Le législateur fiscal a prévu la possibilité pour les contribuables de reporter ou d’imputer le déficit fiscal d’un exercice antérieur sur les exercices ultérieurs. Concrètement, il s’agit de transformer un déficit fiscal, c'est-à-dire le résultat négatif issu de la détermination du résultat fiscal au cours d’un exercice, en une charge extracomptables théoriquement rattachable aux exercices ultérieurs. Sa mise en œuvre s’opère par l’imputation de manière extracomptable du déficit antérieur à concurrence du résultat fiscal bénéficiaire. C’est une faveur à laquelle les contribuables ont couramment recours.
Toutefois, pour une utilisation optimale des déficits reportables, il convient de bien cerner les bonnes pratiques en matière de modalités d’imputation, de restrictions ou limites à leur imputation. À cet effet, il importe surtout en cette période fiscale de partager avec nos clients quelques bonnes pratiques, à adopter dans le cadre de la détermination du résultat fiscal, pour une utilisation optimale des déficits reportables.
- En identifiant clairement le déficit fiscal utilisable
Il convient d’abord de clarifier que le déficit fiscal doit être distingué du déficit comptable calculé à partir des seules écritures comptables, sans aucun retraitement fiscal des charges et des produits. Le déficit fiscal résulte de l’écart négatif constaté lors de la détermination du résultat fiscal de l’exercice entre les produits et les charges fiscalement admises. Le caractère bénéficiaire ou déficitaire d’un exercice doit s’apprécier par référence au résultat comptable augmenté des réintégrations extracomptables de charges fiscalement non déductibles et diminué des déductions extracomptables de produits fiscalement non taxables, avant prise en compte des déficits des exercices antérieurs.
Aussi, dans l’optique de disposer de la traçabilité du stock de déficit disponible, il convient de dresser un état récapitulatif de constitution et d’imputation des déficits reportables.
- En transformant le déficit fiscal de l’exercice en Amortissements Réputés Différés (A.R.D) et en Déficit Fiscal Ordinaire (D.F.O)
Lorsque le résultat fiscal de l’exercice est déficitaire, la loi permet à la société de différer les amortissements régulièrement comptabilisés (c'est-à-dire conformes aux règles de déductibilité fiscale des charges d’amortissements) au titre dudit exercice. C’est le déficit fiscal ainsi constitué du déficit ordinaire de l’exercice et des amortissements de l’exercice déficitaire, réputés différés qui seront reportables sur les exercices ultérieurs.

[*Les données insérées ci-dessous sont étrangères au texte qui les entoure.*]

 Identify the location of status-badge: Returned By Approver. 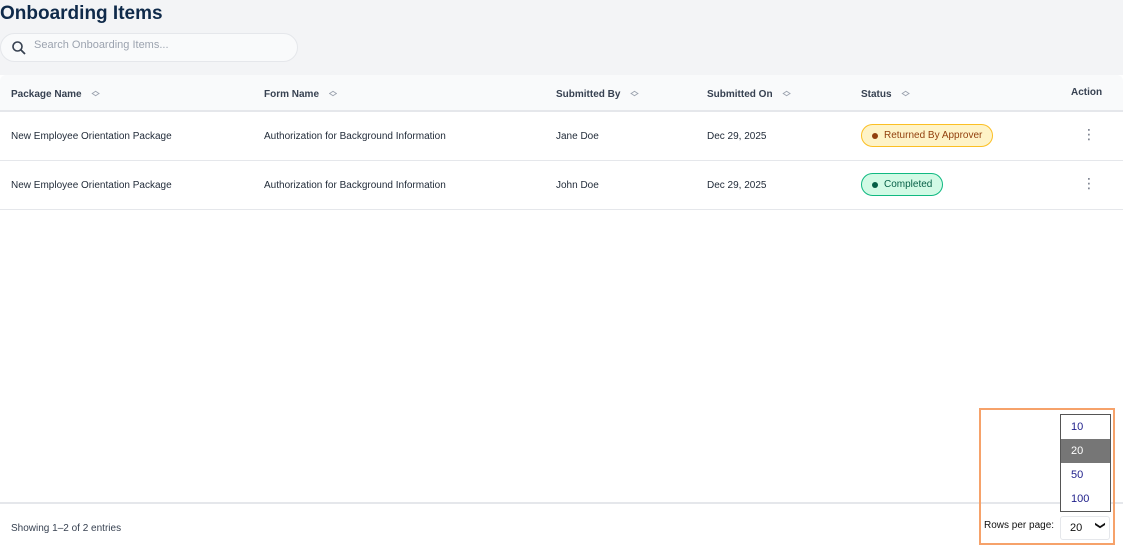
(928, 136).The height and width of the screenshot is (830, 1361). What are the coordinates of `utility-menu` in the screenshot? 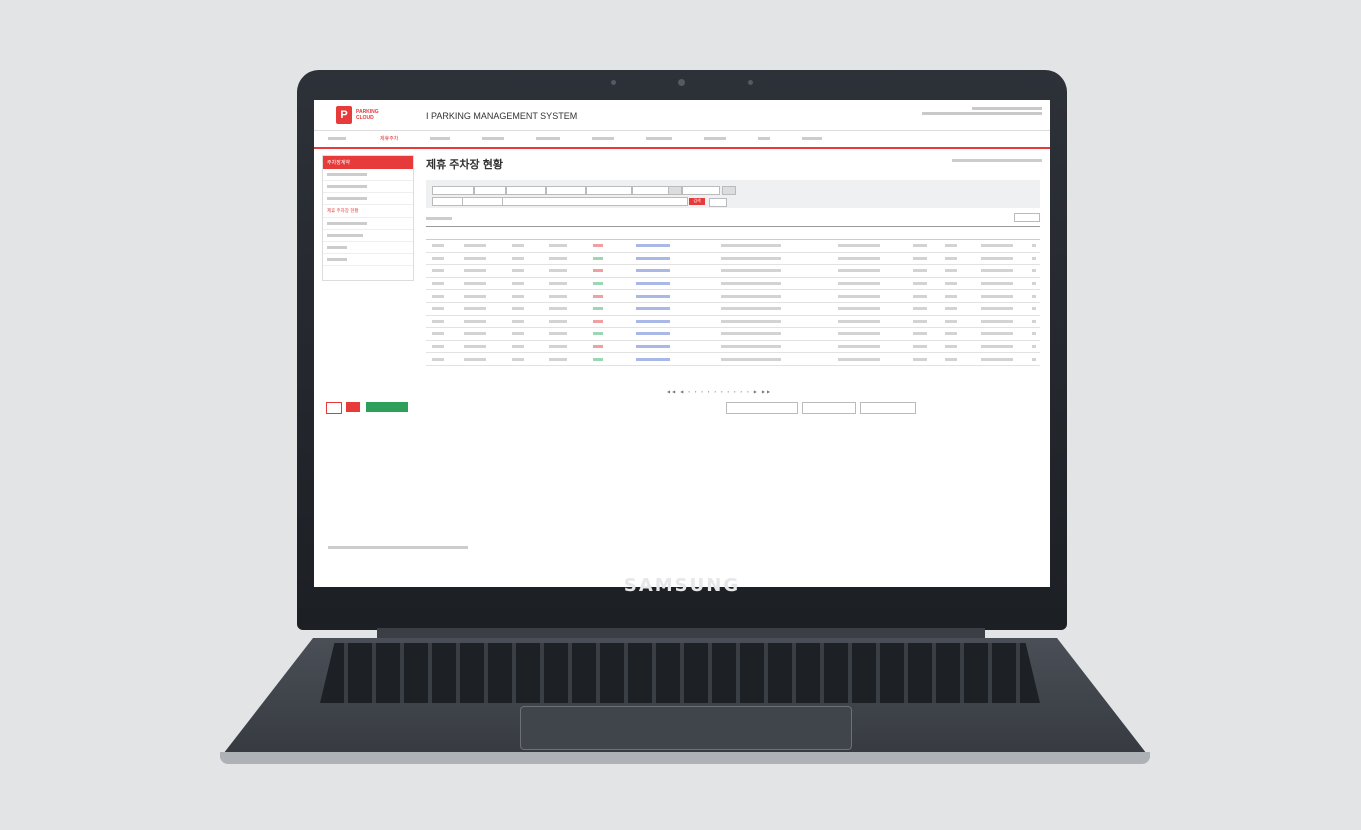 It's located at (982, 110).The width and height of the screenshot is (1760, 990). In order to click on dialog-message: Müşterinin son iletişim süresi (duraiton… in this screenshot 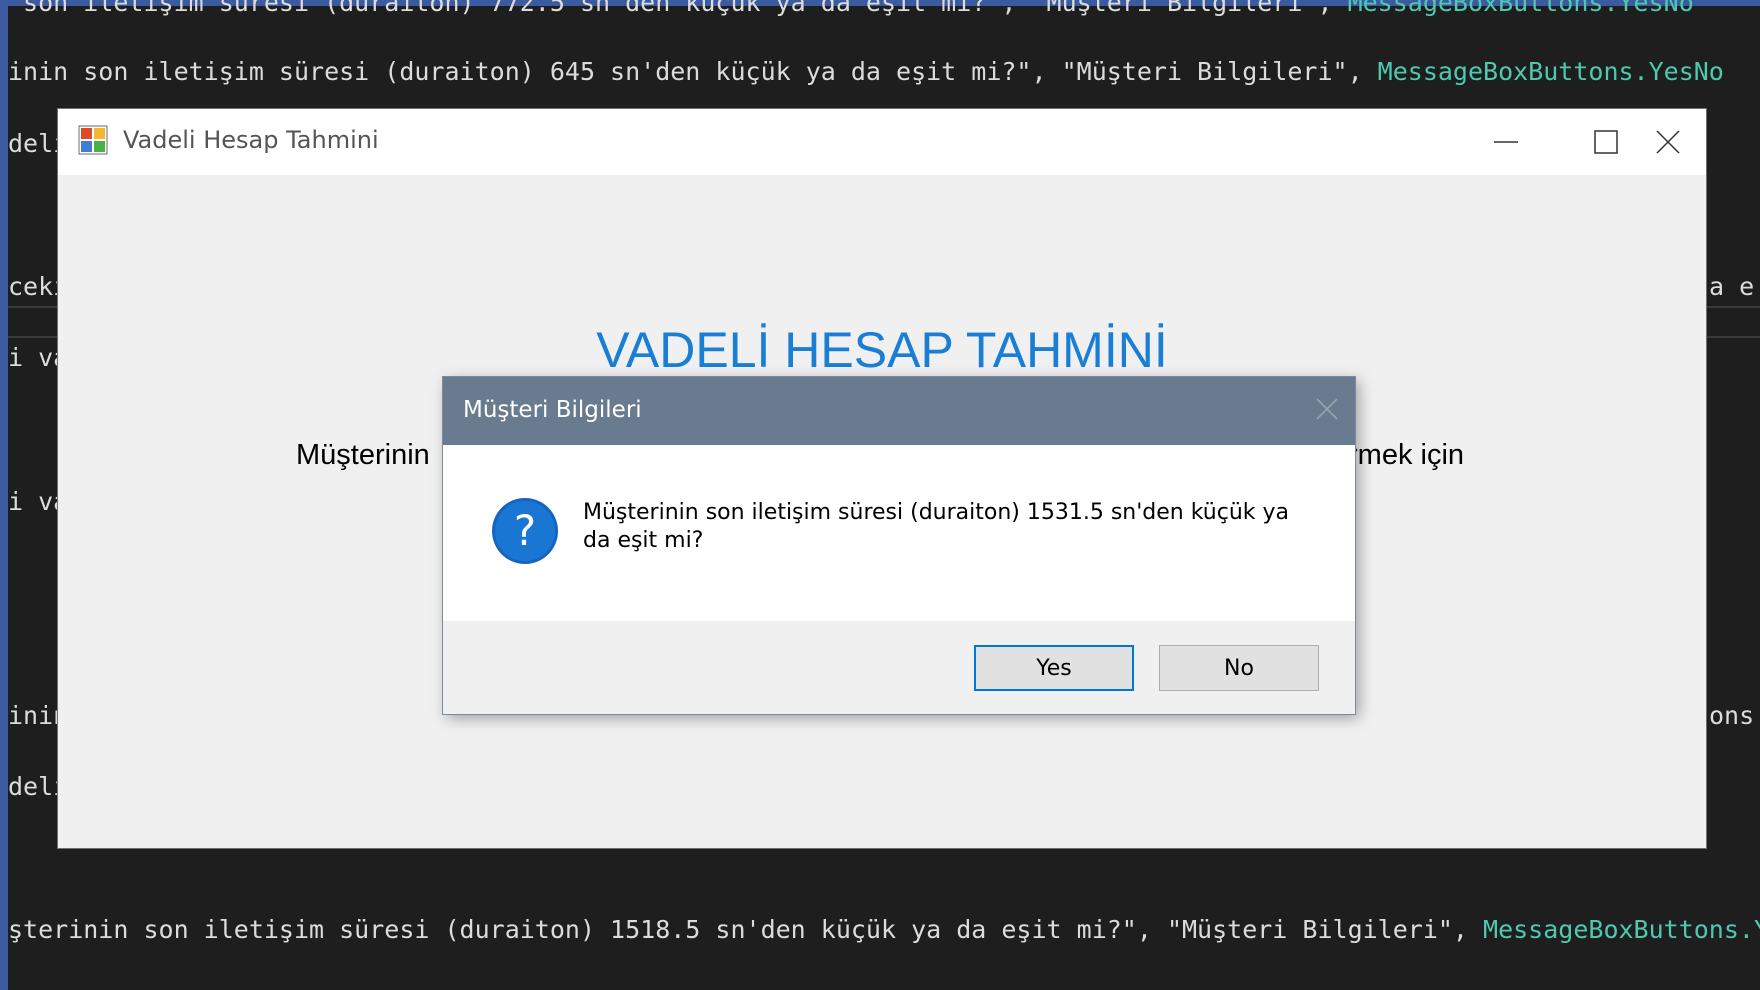, I will do `click(936, 526)`.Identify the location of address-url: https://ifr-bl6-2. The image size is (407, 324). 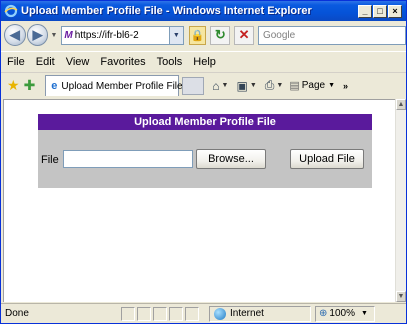
(106, 35).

En résumé, le déficit reportable est constitué :
- du déficit fiscal ordinaire de l’exercice et des amortissements de l’exercice réputés différés de l’exercice,
- du déficit fiscal ordinaire antérieur non atteint par la forclusion,
- des amortissements réputés différés créés au titre des exercices antérieurs.
- En respectant l’ordre d’imputation des déficits reportables
L’imputation des déficits est organisée par le Code général des Impôts qui précise ses modalités et limites.

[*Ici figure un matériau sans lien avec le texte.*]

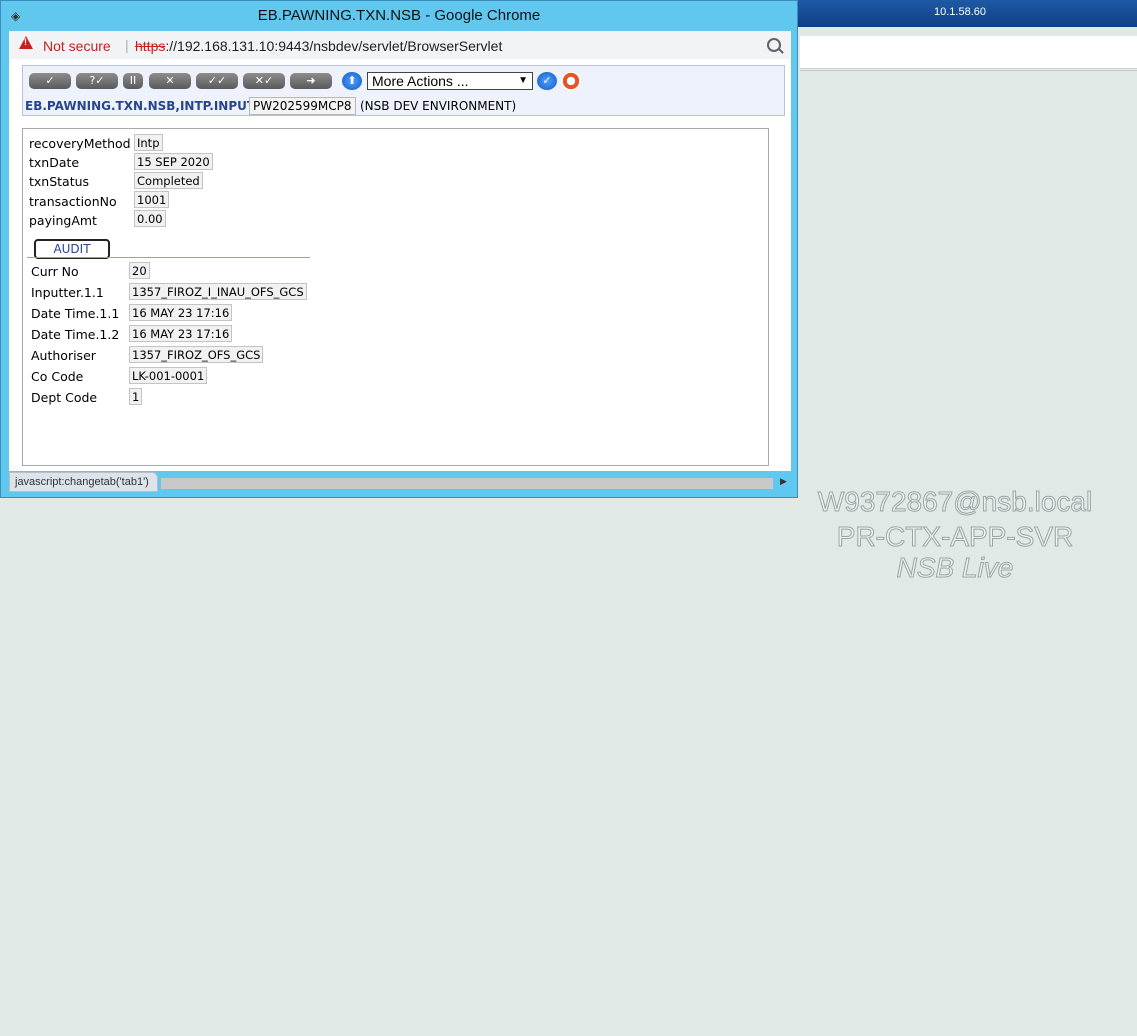  I want to click on tab-audit: AUDIT, so click(72, 249).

Il ressort des dispositions dudit Code que le résultat fiscal est déterminé par la réintégration des amortissements de l’exercice déjà comptabilisés, lorsque l’exercice est déficitaire (pour les différer dans la perspective d’un exercice bénéficiaire), ou par la déduction des déficits ordinaires des exercices antérieurs non atteints par la forclusion, puis des amortissements réputés différés des exercices antérieurs, lorsque l’exercice est bénéficiaire.
Sur cette base, une société qui affiche un résultat déficitaire doit en principe imputer ses déficits fiscaux reportables suivant un certain ordre établi comme suit :
- Première étape : différer partiellement ou intégralement les amortissements normaux de l’exercice à hauteur du déficit fiscal de l’exercice.
- Deuxième étape : imputer les déficits ordinaires encore reportables.
- Troisième étape : imputer les amortissements réputés différés au cours des exercices antérieurs déficitaires
Nous signalons qu’en cas de réalisation de dépenses agréées à la réduction d’impôt pour investissements de bénéfices au Sénégal, leur imputation, dans le délai prévu, sera effectuée en dernier lieu après celle du report déficitaire ordinaire et des ARD.
- En respectant le délai d’imputation des déficits fiscaux reportables
Il faut distinguer selon qu’il s’agit du déficit ordinaire ou des amortissements réputés différés.
Le déficit fiscal est reportable successivement sur les trois exercices suivant l’exercice déficitaire. Au-delà de ce délai de trois ans, la société perd le droit de reporter et d’imputer le déficit. Cette limitation ne s’applique pas à la quote-part du déficit correspondant aux amortissements régulièrement comptabilisés mais réputés différés en période déficitaire. En effet, pour cette catégorie de déficit, le délai de report est illimité dans le temps.